In a way, C++ and Rust (and possibly D?) have pretty much an infinity of fat pointers as anything can be made to deref' to something else, and be more than one pointer wide (e.g. C++'s std::string and std::vector and Rust's String and Vec)
Just Googled and seems fat pointers can at least prevent buffer overflow. I want to know more about other returns and costs on changing C to fat pointers.
They can prevent some buffer overflows, assuming that the data in the fat pointer remains correct. If you want to prevent buffer overflows completely you need to go well beyond that and effectively either use a higher-level language with a runtime and GC making sure everything remains coherent or do what Rust is doing with its borrow checker.
Not that I'm against fat pointers in C, I always thought that in hindsight not having a primitive "slice" type was a mistake. In particular using NUL-terminated strings instead of slices is both error-prone and makes implementing even basic string-splitting functions like strtok annoying or inefficient (you need to be able to mutate the source string to insert the NULs or you have to allocate memory and copy each component. If you had slices you could easily return a portion of the string without mutation or copy).
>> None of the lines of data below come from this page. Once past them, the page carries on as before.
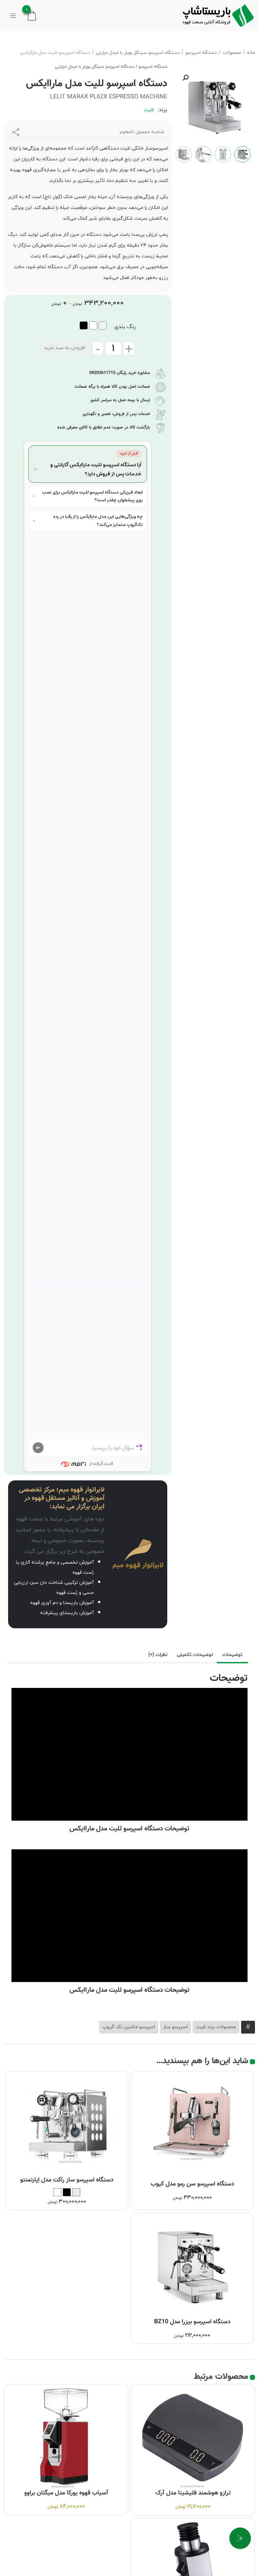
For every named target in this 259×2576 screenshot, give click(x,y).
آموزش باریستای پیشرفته (67, 1613)
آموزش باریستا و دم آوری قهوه (62, 1603)
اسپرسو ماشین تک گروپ (129, 2027)
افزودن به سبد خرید (64, 348)
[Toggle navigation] (13, 15)
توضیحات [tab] (232, 1655)
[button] (185, 78)
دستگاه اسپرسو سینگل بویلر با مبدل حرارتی (138, 53)
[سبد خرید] (32, 15)
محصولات (232, 53)
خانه (251, 53)
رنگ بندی (125, 327)
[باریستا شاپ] (218, 15)
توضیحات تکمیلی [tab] (195, 1655)
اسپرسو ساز (175, 2027)
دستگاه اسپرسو (201, 53)
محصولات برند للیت (216, 2027)
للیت (149, 110)
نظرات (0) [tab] (158, 1655)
I mean, some types of implementation of fat pointers are fully compatible with the C spec, and would mean that undefined behavior will result in a crash rather than overflow. Slice behavior would not exist though.
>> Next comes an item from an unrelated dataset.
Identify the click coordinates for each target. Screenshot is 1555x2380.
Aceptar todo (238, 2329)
The programmer doesn't have to keep both in sync manually, so there is less chance that they blow up, as it happens regularly in C code, even after being reviewed.
You might be interested in this paper:
"CheriABI: enforcing valid pointer provenance and minimizing pointer privilege in the POSIX C run-time environment"
https://blog.acolyer.org/2019/05/28/cheri-abi/
I would interpret the silence of C people as "Thanks, but no, thanks."
The success of C for such long time without having fat pointers, exceptions, RAII, etc... is probably an indication they weren't needed that much.
Generally, when you write a C macro, you should parenthesize each use of any argument inside the macro. The exceptions would be cases like token pasting where you want the literal argument text and only the text.
I don't have a specific failure example in mind for the COUNTOF macro (maybe someone can post one?) - but here is a macro where it is easy to see the problem:
#define TIMESTWO( value ) ( value * 2 )
int ShouldBeEight = TIMESTWO( 2 + 2 ); // Oops, it's 6!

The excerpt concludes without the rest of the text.